> **PROBLEM DESCRIPTION**
Write out every entry word for word.

> **INFORMATION PROVIDED**
*** Block opens ***
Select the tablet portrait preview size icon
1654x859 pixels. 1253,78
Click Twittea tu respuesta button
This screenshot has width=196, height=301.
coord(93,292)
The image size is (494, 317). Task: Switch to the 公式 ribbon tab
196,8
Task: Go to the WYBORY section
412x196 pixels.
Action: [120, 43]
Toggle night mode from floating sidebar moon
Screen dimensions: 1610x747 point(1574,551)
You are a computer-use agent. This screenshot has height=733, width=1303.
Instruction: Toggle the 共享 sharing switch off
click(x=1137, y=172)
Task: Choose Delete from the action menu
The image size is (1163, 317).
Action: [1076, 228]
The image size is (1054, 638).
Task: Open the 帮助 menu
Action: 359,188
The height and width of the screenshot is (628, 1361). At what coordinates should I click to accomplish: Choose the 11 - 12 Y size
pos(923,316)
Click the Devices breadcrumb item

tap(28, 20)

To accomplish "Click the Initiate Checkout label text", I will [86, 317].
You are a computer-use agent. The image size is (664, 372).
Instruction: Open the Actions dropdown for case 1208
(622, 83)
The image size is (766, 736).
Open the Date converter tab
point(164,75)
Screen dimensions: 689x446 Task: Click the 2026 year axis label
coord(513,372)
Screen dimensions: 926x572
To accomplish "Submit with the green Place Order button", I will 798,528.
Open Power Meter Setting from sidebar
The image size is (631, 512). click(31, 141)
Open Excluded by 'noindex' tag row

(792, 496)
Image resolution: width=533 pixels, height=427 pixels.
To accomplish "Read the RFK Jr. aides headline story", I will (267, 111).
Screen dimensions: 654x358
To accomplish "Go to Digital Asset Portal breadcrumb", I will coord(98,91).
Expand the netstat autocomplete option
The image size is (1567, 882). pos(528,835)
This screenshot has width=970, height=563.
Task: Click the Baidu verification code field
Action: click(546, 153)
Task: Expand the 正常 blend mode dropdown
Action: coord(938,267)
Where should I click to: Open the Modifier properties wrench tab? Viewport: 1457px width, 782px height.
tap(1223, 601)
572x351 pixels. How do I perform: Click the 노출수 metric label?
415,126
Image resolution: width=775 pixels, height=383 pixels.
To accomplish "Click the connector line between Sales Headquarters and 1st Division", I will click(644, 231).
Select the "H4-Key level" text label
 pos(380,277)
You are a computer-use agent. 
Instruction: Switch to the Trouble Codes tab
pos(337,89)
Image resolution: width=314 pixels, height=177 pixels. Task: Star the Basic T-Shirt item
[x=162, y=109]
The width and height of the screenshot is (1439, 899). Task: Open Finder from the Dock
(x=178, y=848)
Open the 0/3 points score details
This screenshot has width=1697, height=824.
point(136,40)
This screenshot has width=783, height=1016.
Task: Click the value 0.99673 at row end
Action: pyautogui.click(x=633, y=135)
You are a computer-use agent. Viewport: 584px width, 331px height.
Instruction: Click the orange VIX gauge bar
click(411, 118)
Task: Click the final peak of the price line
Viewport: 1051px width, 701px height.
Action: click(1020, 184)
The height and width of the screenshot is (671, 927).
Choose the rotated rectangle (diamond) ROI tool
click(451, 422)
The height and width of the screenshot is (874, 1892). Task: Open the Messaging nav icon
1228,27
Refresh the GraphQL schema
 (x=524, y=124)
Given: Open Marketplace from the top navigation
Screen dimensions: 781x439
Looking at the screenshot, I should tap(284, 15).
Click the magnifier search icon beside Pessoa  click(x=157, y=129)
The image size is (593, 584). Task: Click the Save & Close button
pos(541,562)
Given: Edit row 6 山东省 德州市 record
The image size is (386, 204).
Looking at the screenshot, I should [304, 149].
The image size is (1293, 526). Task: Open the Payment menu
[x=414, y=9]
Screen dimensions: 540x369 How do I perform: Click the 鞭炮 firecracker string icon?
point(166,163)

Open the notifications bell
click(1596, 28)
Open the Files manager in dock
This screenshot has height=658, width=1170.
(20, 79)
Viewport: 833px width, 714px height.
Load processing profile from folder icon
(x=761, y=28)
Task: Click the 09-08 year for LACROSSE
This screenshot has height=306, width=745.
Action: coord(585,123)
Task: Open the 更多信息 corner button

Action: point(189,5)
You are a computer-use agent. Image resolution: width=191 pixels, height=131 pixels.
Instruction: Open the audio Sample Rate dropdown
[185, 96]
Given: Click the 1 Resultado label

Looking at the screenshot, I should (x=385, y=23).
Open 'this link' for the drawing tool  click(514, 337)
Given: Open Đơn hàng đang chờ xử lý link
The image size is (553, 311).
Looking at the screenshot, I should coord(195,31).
*** Block closes ***
> **THE COMPLETED TASK**
Select the tablet portrait preview size icon
1654x859 pixels. 1253,78
Click Twittea tu respuesta button
This screenshot has width=196, height=301.
coord(93,292)
The image size is (494, 317). Task: Switch to the 公式 ribbon tab
196,8
Task: Go to the WYBORY section
412x196 pixels.
Action: [120, 43]
Toggle night mode from floating sidebar moon
Screen dimensions: 1610x747 point(1574,551)
You are a computer-use agent. This screenshot has height=733, width=1303.
Instruction: Toggle the 共享 sharing switch off
click(x=1137, y=172)
Task: Choose Delete from the action menu
The image size is (1163, 317).
Action: [1076, 228]
The image size is (1054, 638).
Task: Open the 帮助 menu
Action: 359,188
The height and width of the screenshot is (628, 1361). At what coordinates should I click to accomplish: Choose the 11 - 12 Y size
pos(923,316)
Click the Devices breadcrumb item

tap(28, 20)

To accomplish "Click the Initiate Checkout label text", I will [86, 317].
You are a computer-use agent. The image size is (664, 372).
Instruction: Open the Actions dropdown for case 1208
(622, 83)
The image size is (766, 736).
Open the Date converter tab
point(164,75)
Screen dimensions: 689x446 Task: Click the 2026 year axis label
coord(513,372)
Screen dimensions: 926x572
To accomplish "Submit with the green Place Order button", I will 798,528.
Open Power Meter Setting from sidebar
The image size is (631, 512). click(31, 141)
Open Excluded by 'noindex' tag row

(792, 496)
Image resolution: width=533 pixels, height=427 pixels.
To accomplish "Read the RFK Jr. aides headline story", I will (267, 111).
Screen dimensions: 654x358
To accomplish "Go to Digital Asset Portal breadcrumb", I will coord(98,91).
Expand the netstat autocomplete option
The image size is (1567, 882). pos(528,835)
This screenshot has width=970, height=563.
Task: Click the Baidu verification code field
Action: click(546, 153)
Task: Expand the 正常 blend mode dropdown
Action: coord(938,267)
Where should I click to: Open the Modifier properties wrench tab? Viewport: 1457px width, 782px height.
tap(1223, 601)
572x351 pixels. How do I perform: Click the 노출수 metric label?
415,126
Image resolution: width=775 pixels, height=383 pixels.
To accomplish "Click the connector line between Sales Headquarters and 1st Division", I will click(644, 231).
Select the "H4-Key level" text label
 pos(380,277)
You are a computer-use agent. 
Instruction: Switch to the Trouble Codes tab
pos(337,89)
Image resolution: width=314 pixels, height=177 pixels. Task: Star the Basic T-Shirt item
[x=162, y=109]
The width and height of the screenshot is (1439, 899). Task: Open Finder from the Dock
(x=178, y=848)
Open the 0/3 points score details
This screenshot has width=1697, height=824.
point(136,40)
This screenshot has width=783, height=1016.
Task: Click the value 0.99673 at row end
Action: pyautogui.click(x=633, y=135)
You are a computer-use agent. Viewport: 584px width, 331px height.
Instruction: Click the orange VIX gauge bar
click(411, 118)
Task: Click the final peak of the price line
Viewport: 1051px width, 701px height.
Action: click(1020, 184)
The height and width of the screenshot is (671, 927).
Choose the rotated rectangle (diamond) ROI tool
click(451, 422)
The height and width of the screenshot is (874, 1892). Task: Open the Messaging nav icon
1228,27
Refresh the GraphQL schema
 (x=524, y=124)
Given: Open Marketplace from the top navigation
Screen dimensions: 781x439
Looking at the screenshot, I should tap(284, 15).
Click the magnifier search icon beside Pessoa  click(x=157, y=129)
The image size is (593, 584). Task: Click the Save & Close button
pos(541,562)
Given: Edit row 6 山东省 德州市 record
The image size is (386, 204).
Looking at the screenshot, I should [304, 149].
The image size is (1293, 526). Task: Open the Payment menu
[x=414, y=9]
Screen dimensions: 540x369 How do I perform: Click the 鞭炮 firecracker string icon?
point(166,163)

Open the notifications bell
click(1596, 28)
Open the Files manager in dock
This screenshot has height=658, width=1170.
(20, 79)
Viewport: 833px width, 714px height.
Load processing profile from folder icon
(x=761, y=28)
Task: Click the 09-08 year for LACROSSE
This screenshot has height=306, width=745.
Action: coord(585,123)
Task: Open the 更多信息 corner button

Action: point(189,5)
You are a computer-use agent. Image resolution: width=191 pixels, height=131 pixels.
Instruction: Open the audio Sample Rate dropdown
[185, 96]
Given: Click the 1 Resultado label

Looking at the screenshot, I should (x=385, y=23).
Open 'this link' for the drawing tool  click(514, 337)
Given: Open Đơn hàng đang chờ xử lý link
The image size is (553, 311).
Looking at the screenshot, I should coord(195,31).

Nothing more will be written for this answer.